Des inventaires ont été menés par Biotope  à partir de 2001 sur toute la longueur du tracé nécessitant plus de 1000 « journées-homme » sur le terrain (ils se sont prolongés jusqu’au début des travaux et continuent encore aujourd’hui).

Thomas Menut, directeur d’études en charge du projet CNM pour Biotope :
« Les réalités imposées par l’aménageur et les exigences réglementaires ont demandé un travail d’une ampleur considérable, notamment lors des 2 dernières années: remise à jour des états initiaux faune et flore, Loi sur l’Eau, études d’incidence et réalisation du dossier de dérogation. Il a fallu mobiliser en très peu de temps de gros moyens en interne. Notre force dans ce projet a été la connaissance du terrain depuis de longues années puisque nous avons réalisé les inventaires écologiques pendant 12 ans. »
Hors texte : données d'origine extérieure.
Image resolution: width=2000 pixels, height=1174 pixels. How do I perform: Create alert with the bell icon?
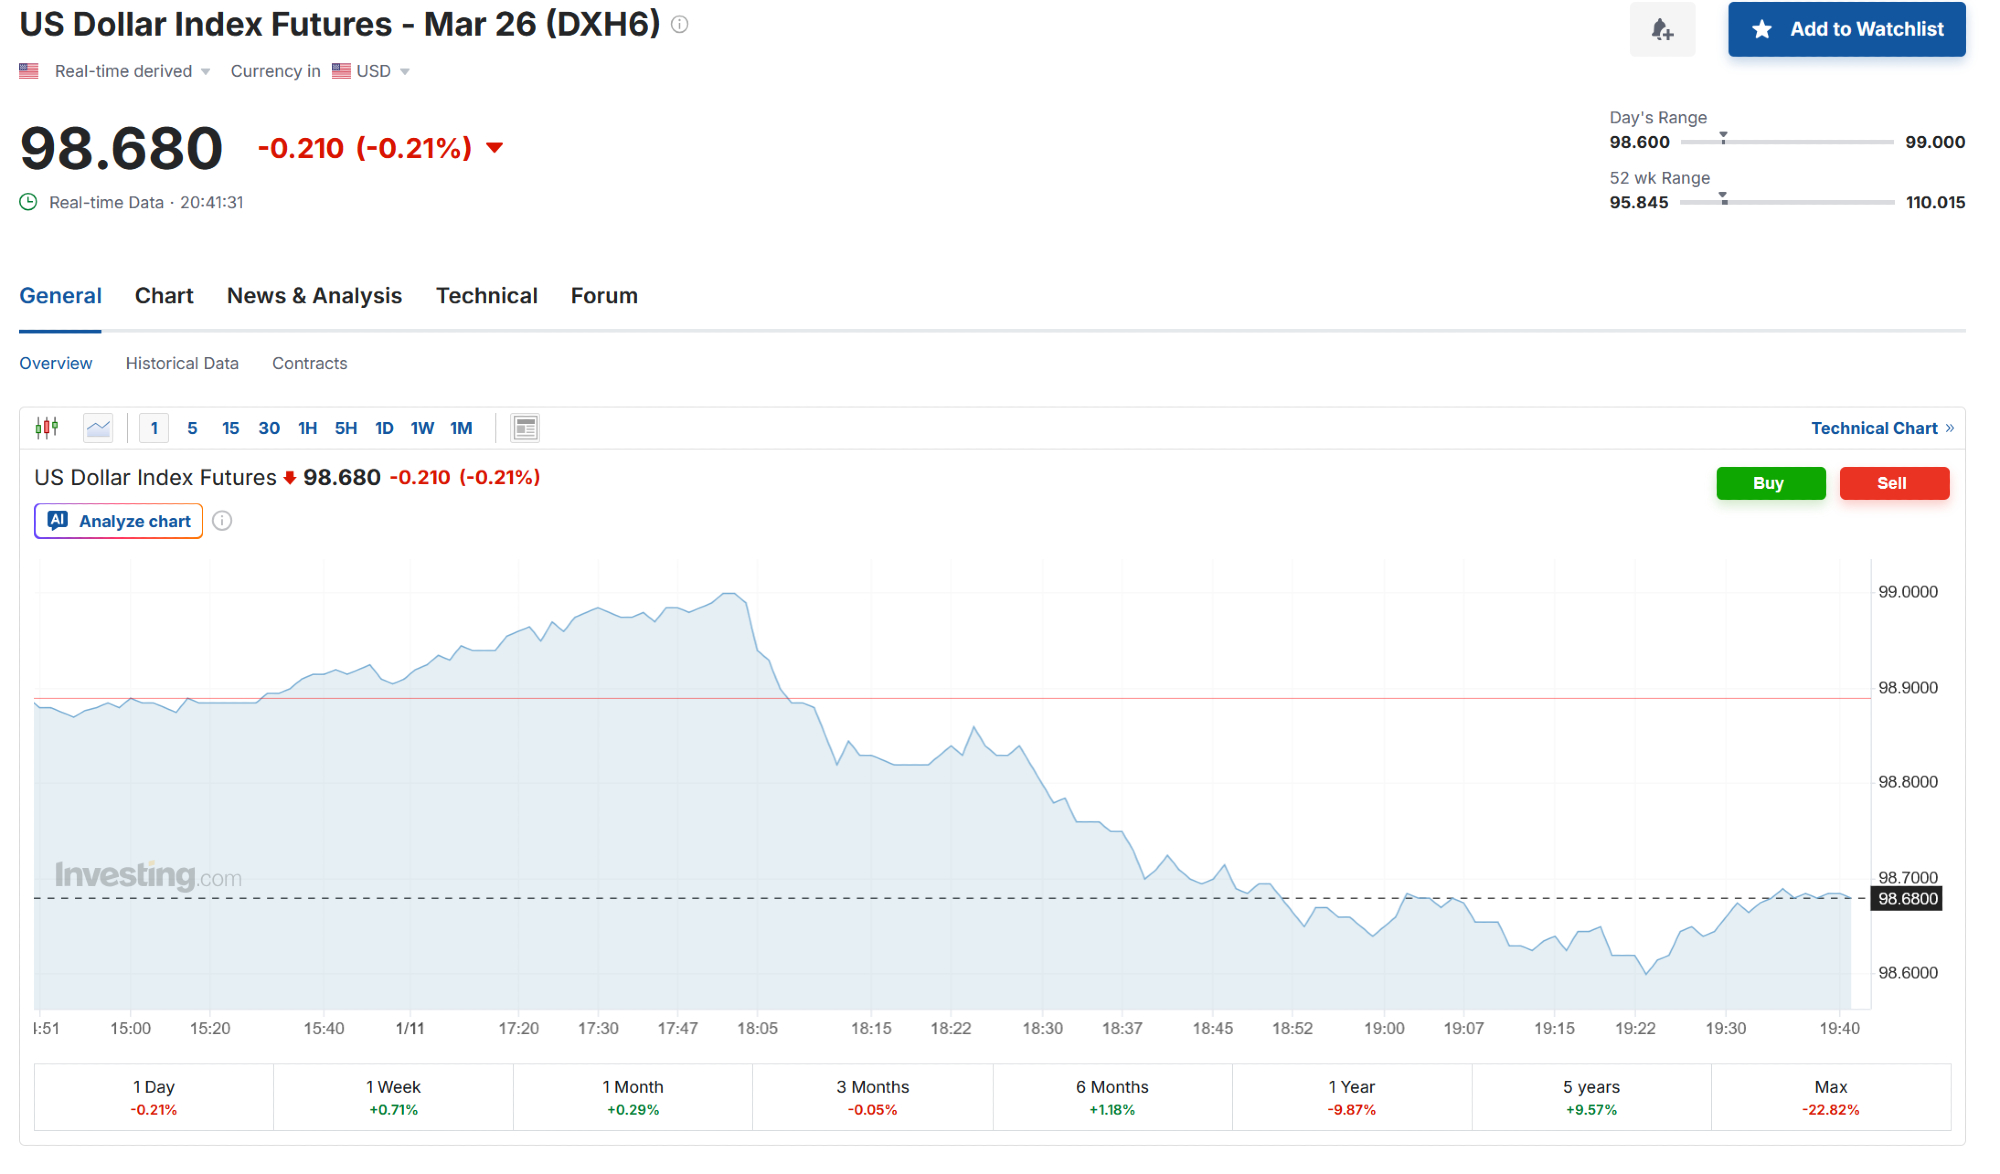tap(1662, 30)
L’étude d’impact a révélé l’enjeu que constituait l’Outarde canepetière (Tetrax tetrax), un oiseau très rare en Europe dont les Costières Nîmoises concentrent environ 30% des effectifs nicheurs français, et une forte croissance (+ 125% depuis 2004) du fait d’une évolution de l’utilisation des terres qui a été très favorable à l’Outarde. Le choix du tracé résulte de l’étude d’impact ayant conduit à la DUP de l’ensemble du réseau ferroviaire. Datée de 1994, la DUP a été accordée avant l’expansion des populations d’Outarde et la désignation de la Zone de Protection Spéciale en 2006. Toutefois, certaines modifications du projet ont pu être introduites sur la base des inventaires réalisés, notamment pour éviter une station de Lythrum thesioides, une des dernières au monde.

Violaine Bernard, chargée de mission Environnement pour RFF :
« L’environnement est vraiment aujourd’hui une donnée d’entrée, ce qui pousse les aménageurs à modifier leur conception habituelle des projets, en fonction des enjeux environnementaux rencontrés. Les mesures environnementales représentent des investissements lourds en termes financiers et aussi en temps. Pour exemple, la modification du tracé de jonction pour éviter le Lythrum thesioïdes a entraîné des surcoûts en termes de conception et de travaux et pénalise les conditions d’exploitation du CNM. Dans ce projet, RFF a voulu s’assurer d’une bonne prise en compte des enjeux environnementaux, les impacts sur le territoire étant importants. »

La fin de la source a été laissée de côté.